Preemption of state laws governing not only the tracking and tracing of prescription drugs but also the licensing of WDDs and 3PLs, is a key component of the DSCSA.  Concerning the track and trace requirements, the DSCSA, as of the date of enactment (November 23, 2013) preempted states from establishing, or continuing in effect any requirements for the tracing of prescription drugs through the supply chain, that were inconsistent with, more stringent than, or in addition to any requirements established under the DSCSA.

The federal track and trace process started in early 2014, and industry is accustomed to passing “T3” as required by the DSCSA, as well as relieved that overly restrictive state drug pedigree laws are indeed preempted. FDA (albeit in a 2022 guidance document) made it clear that, concerning preemption of state drug pedigree requirements that went into effect starting in 2015: “Any requirements for tracing drugs through the pharmaceutical distribution supply chain that are inconsistent with, more stringent than, or in addition to any requirements applicable under section 503(e) of the FD&C Act are preempted.”

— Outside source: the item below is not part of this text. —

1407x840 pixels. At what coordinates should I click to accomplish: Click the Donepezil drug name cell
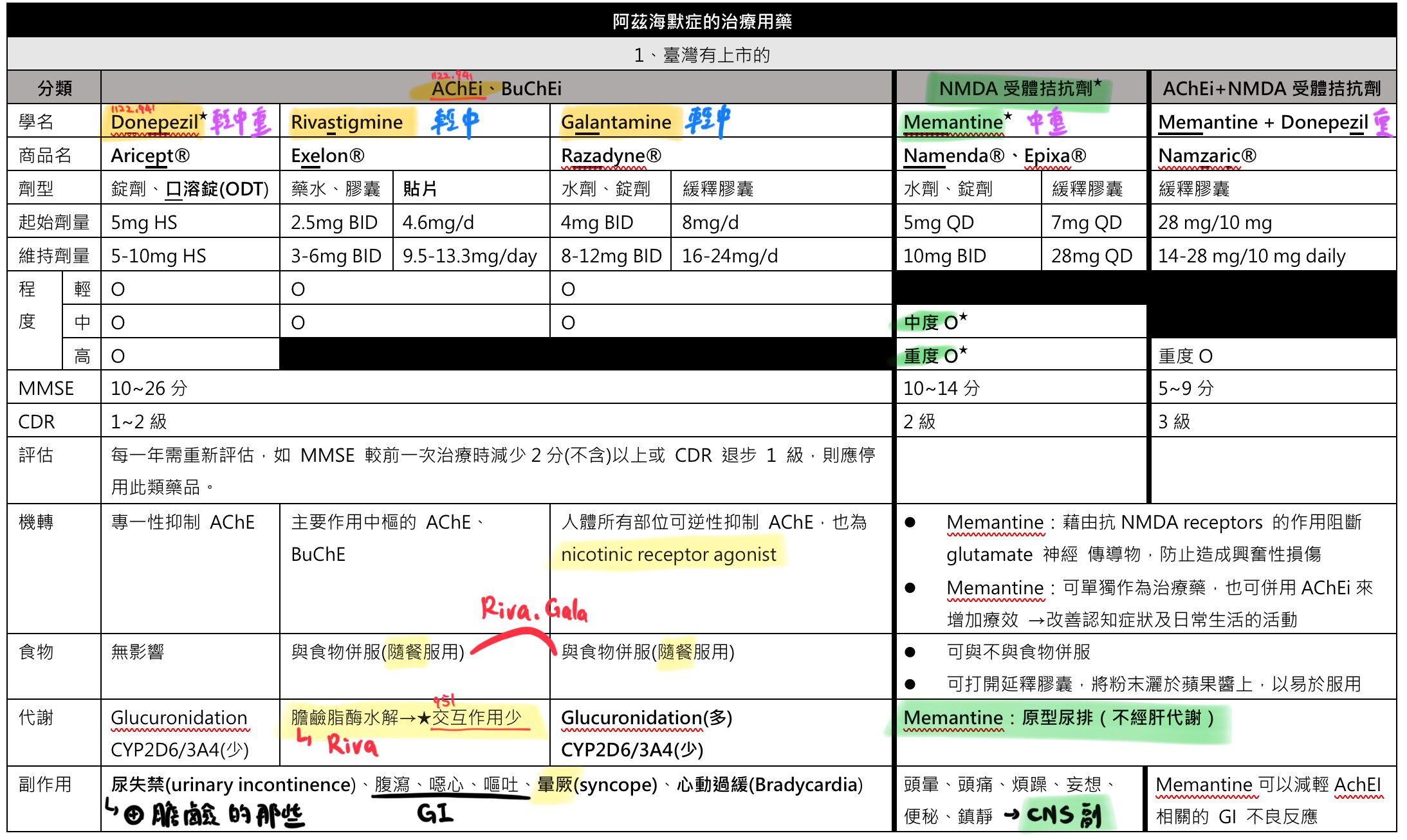click(x=154, y=122)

Now, with the WDD/3PL rule, the second DSCSA preemption piece finally comes into play. Once finalized and effective, states and local governments may not establish or continue licensure requirements for 3PLs or WDDs unless those state requirements are the same as federal requirements. Until the issuance of the proposed rule, industry had been confused by myriad different licensing standards for both WDD and 3PLs.  And, industry had grappled with whether FDA’s future licensing standards would serve as a regulatory “floor,” permitting more stringent state regulation, or a “ceiling,” defining the point at which any state law could not exceed its regulatory authority.  Moreover, a number of states in the interim passed new licensing requirements specifically for 3PLs given the DSCSA’s prohibition on states continuing to license 3PLs under existing WDD state licensing requirements.

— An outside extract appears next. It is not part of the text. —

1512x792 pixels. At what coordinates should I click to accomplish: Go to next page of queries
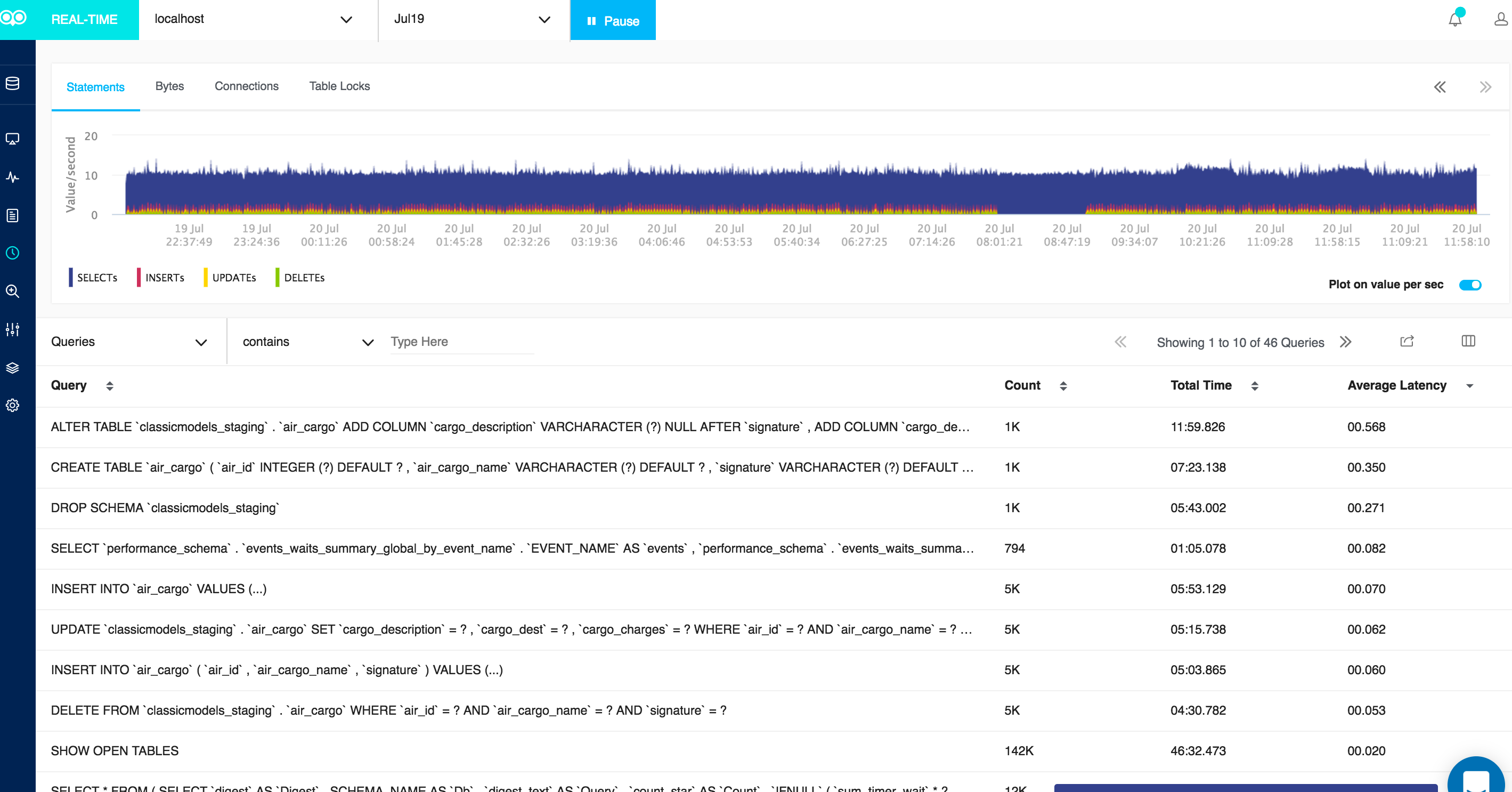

FDA’s proposed regulation now plainly intends to establish a regulatory “floor” and a “ceiling,” which is a welcome change from the Agency’s prior preemption interpretation of this statutory section.  But how states will ultimately interpret the rule is anyone’s guess, given how states must significantly change both their regulatory and licensing fee schemes.  FDA does recognize that the prior “floor only” interpretation would have required WDDs and 3PLs to comply with a “patchwork of state and local licensure requirements which could undermine the goal of national uniformity and could create barriers to the statute’s implementation and administrability.” See 87 Fed. Reg. 6735.  In particular, FDA states that FDCA Section 585(b)(1) preempts states from establishing licensure standards that are “different” from the federal standard; thus, states and local governments may not establish or continue licensure requirements for 3PLs or WDDs unless those state requirements are the same as the federal requirements, and different requirements are preempted.

This is a welcome departure from FDA’s now withdrawn guidance issued in 2014, where FDA seemed to consider the federal standard a “floor” where states could impose different requirements that did not fall below the federal standard.  For the near term, however, industry will not be relieved from states’ multiple and wholly conflicting licensing requirements. Given the vested interest most states have in their current licensing requirements (and related fee collections), we would expect an extensive timeline would be needed to bring states into compliance with the federal requirements. State and local license requirements will be preempted only once the federal regulation takes effect.  Thus, until the effective date of the final rule, which is likely years away, (i.e., at least 2-3 years after the rule is finalized) the complicated current state and local license regimes continue.